There’s a few days in November coming up where you might wind up spending as much time here as I do. Bring a packed lunch. Not only do we have Jason Aaron coming in before his sojourn in sunny Leeds, we’ve also got Alison Bechdel (Fun Home, Are You My Mother?) signing for a couple of hours and what can only be described as a Krent Able extravaganza. Couple more events to announce but I think that’ll do you for now…

In the delivery this week comes the highly recommended first volume of Saga, Brian K. Vaughan (Y: The Last Man) and Fiona Staples‘ (North 40) sci-fi thing that’s turned out to be one of the best comics of the year. The first six issues are collected in this trade paperback so if you’re yet to jump on board, now’s a good time – issue #7 isn’t out yet so you’ll be entirely up to date. There’s a mildly spoilery interview with both of them at io9 and one just with Vaughan at Comicbook Resources. (“Brian K. Vaughan plans to top himself,” it begins. No, no, not like that.) Vaughan was so confident he was onto a winner that back before #1 arrived he said that if you didn’t like it you could post the comic back to him and he’d refund you the three bucks. The offer, apparently, still stands.

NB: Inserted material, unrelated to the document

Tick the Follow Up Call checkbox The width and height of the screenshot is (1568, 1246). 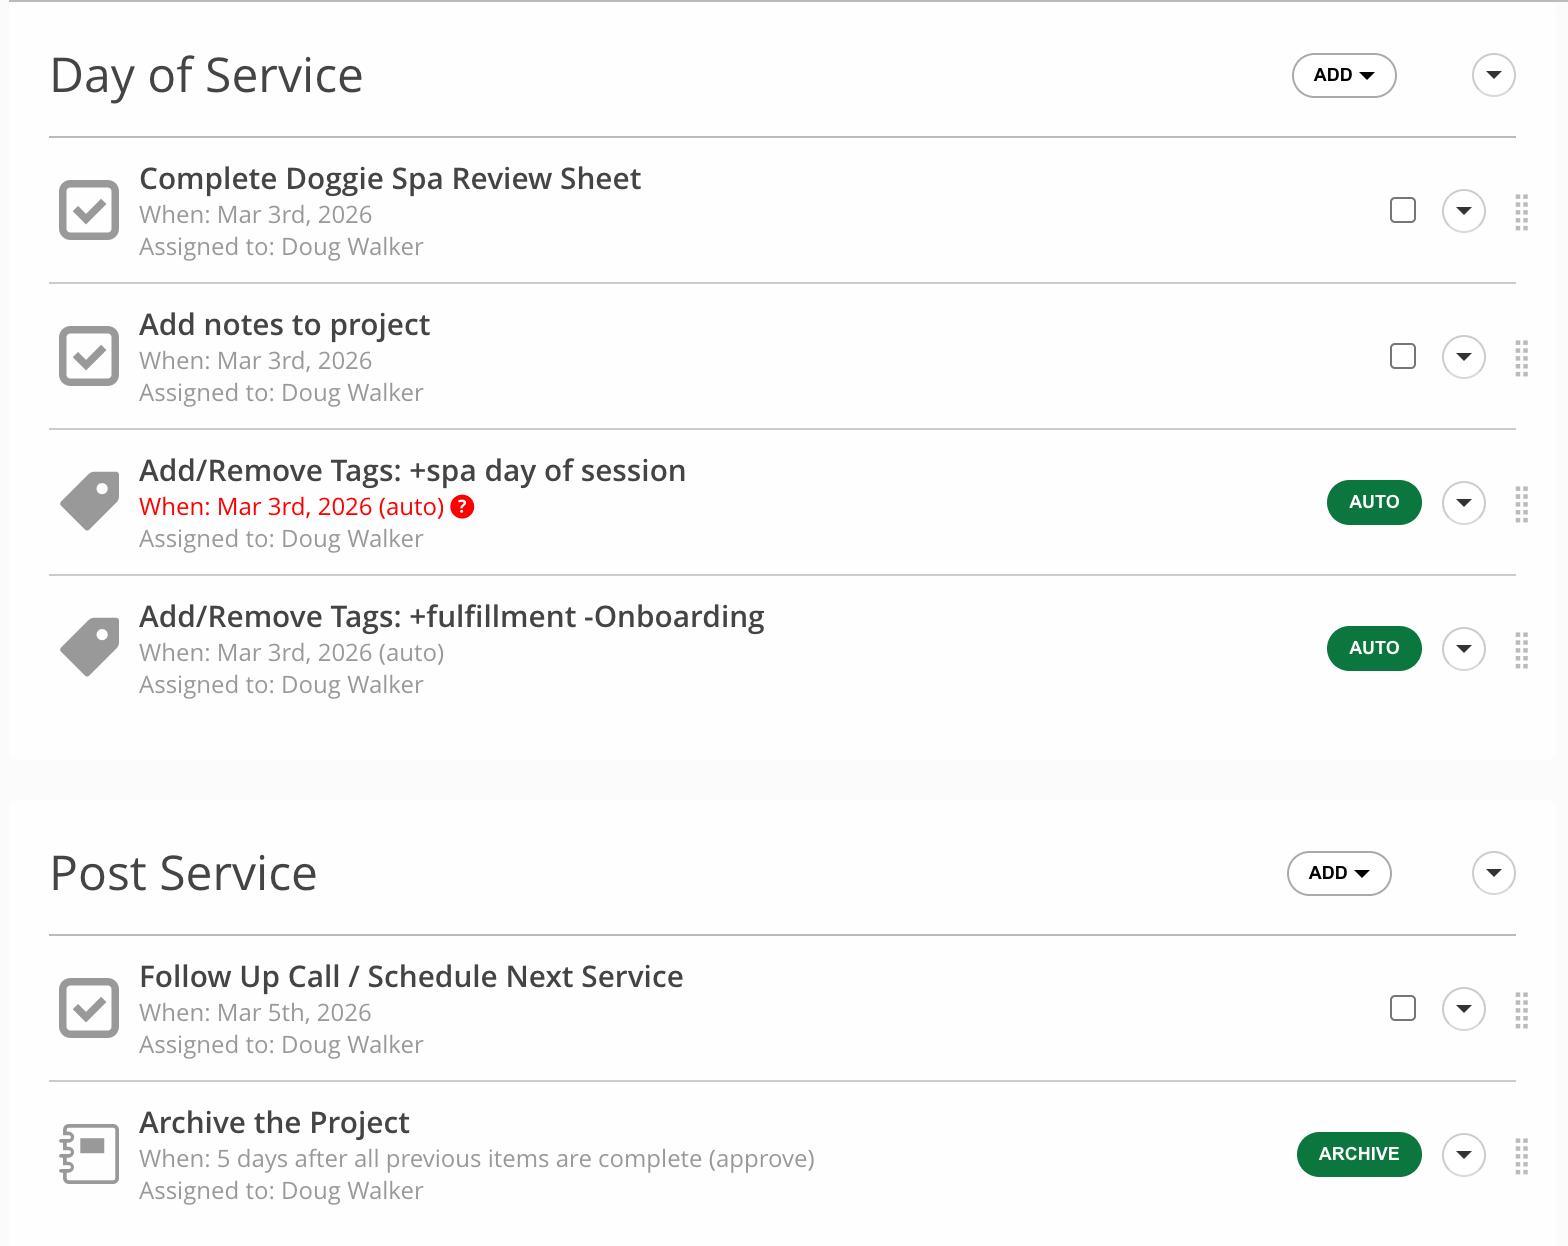(x=1403, y=1008)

Legendary cartoonist Yves Chaland‘s Young Albert is getting the deluxe treatment from Humanoids. The seminal comic strip is collected in one of those enormo-books like The Eyes of the Cat was briefly before it sold out, and they’re only doing 550 limited and numbered editions. Also, this is the strip’s first outing in English. Preview pictures at humanoids.

Frederik Peeters‘ (Blue Pills, Sandcastle) newly translated book, Pachyderme, might well be one of the weirdest books on the shelves. Our pals over at Dave’s Comics are already touting it as book of the year. “It all started,” says Peeters, “with an image I had in my head of a line of cars stuck behind a dead elephant in the middle of the road.” From there, a woman abandons her car to the traffic jam and sets off into the woods on foot where it all turns a bit David Lynch. Weird Fiction Review talks about it here and if you’re still unconvinced, the book comes complete with an introduction and seal of approval by the late, great Moebius.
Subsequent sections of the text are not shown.